Thing is, even if, in theory, the character who eventually gets each of his levels divisible by 4 in each of his classes, is not 'getting away' with anything, nor being 'penalized' at the end of it, he's still spending some levels, maybe most of his career, behind the curve, relative to those advancing in one class or in neat blocks of for at a time.
If it were any actual feature well, you're just taking the features you want in the order you want them, level by level, that's how it is. But 5e has a progression, Proficiency permeates it, HD are very important, max slot level & extra attacks and cantrip scaling are all critical to it and so are stats - and all those things advance on character level, except ASIs and Extra Attack, they advance on class level.
It's the same problem that plagued 3e MCing in multple areas, but /particularly/ in spellcasting. 5e neatly fixed the problem for casting - spell slots, spell save DCs, cantrip attack & damage, all scale with character level. That is vast improvement over the kludged together caster-level PrCs that 3e used to compensate for how badly it bungled MCing casters together. Yet, while 3e neatly handled BAB & itterative attacks stacking together, 5e botches Extra Attack the same way 3e did caster level.

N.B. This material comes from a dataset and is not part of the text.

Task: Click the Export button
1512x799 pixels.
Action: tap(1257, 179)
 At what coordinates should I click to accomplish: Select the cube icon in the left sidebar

It's perplexing, because it wouldn't have been so hard to stick to their guns and make the 1/4-level ASI run on character level, and arrange class features to suit from the ground up.
There is a clear level-by-level progression in character ability, ASI's were planned for specific 'dead spots' where the characters are otherwise flat..
No, those dead spots were cleared out for ASIs. It's not like no class had ever gotten stuff at 4th level before.